Re: Call for seconds: post-Lenny enforceability of DFSG violations
- To: Thomas Viehmann <tv@beamnet.de>
- Cc: debian-vote@lists.debian.org
- Subject: Re: Call for seconds: post-Lenny enforceability of DFSG violations
- From: Robert Millan <rmh@aybabtu.com>
- Date: Sun, 9 Nov 2008 19:39:18 +0100
- Message-id: <[🔎] 20081109183918.GA25982@thorin>
- In-reply-to: <4908D6D7.9020500@beamnet.de>
- References: <20081027155612.GA5139@thorin> <20081028162724.GB18358@p12n.org> <20081029144316.GA13492@thorin> <871vxz4euw.fsf@inara.kivimaa.fi> <20081029202233.GC24488@thorin> <4908D6D7.9020500@beamnet.de>
On Wed, Oct 29, 2008 at 10:34:15PM +0100, Thomas Viehmann wrote:
>
> As you seem to have conceded (for the purposes of this resolution) to
> seeing the DFSG-violations fixed post-Lenny and with the linux-2.6 (with
> Ben's work) and hopefully also glibc and portmap (now that Sun people
> seem to be interested in looking for ways to help) being on a good way,
> maybe it would be best to bring this up again should things not be
> fixed, say, 2 months after the lenny release?
Hi Thomas,
I appreciate the conciliatory tone of your message, but I think you've
missunderstood my concerns.
The position I'm trying to defend is very simple: We have the Social Contract
for a reason, it is our promise to the free software community. And if the
Release Team (or any team) feels we can't stand to our promises, and needs to
override them somehow, this _must_ be done with the endorsement of the project,
not because a few, chosen ones, decide it unilaterally.
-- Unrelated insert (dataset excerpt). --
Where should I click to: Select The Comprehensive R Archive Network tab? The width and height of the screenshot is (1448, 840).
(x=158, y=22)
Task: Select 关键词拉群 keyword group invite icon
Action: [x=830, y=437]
Whether the project decides that we need an exception that overrides SC #1 for
the Nth time or not, that's a secondary problem as far as I'm concerned.
--
Robert Millan
The DRM opt-in fallacy: "Your data belongs to us. We will decide when (and
how) you may access your data; but nobody's threatening your freedom: we
still allow you to remove your data and not access it at all."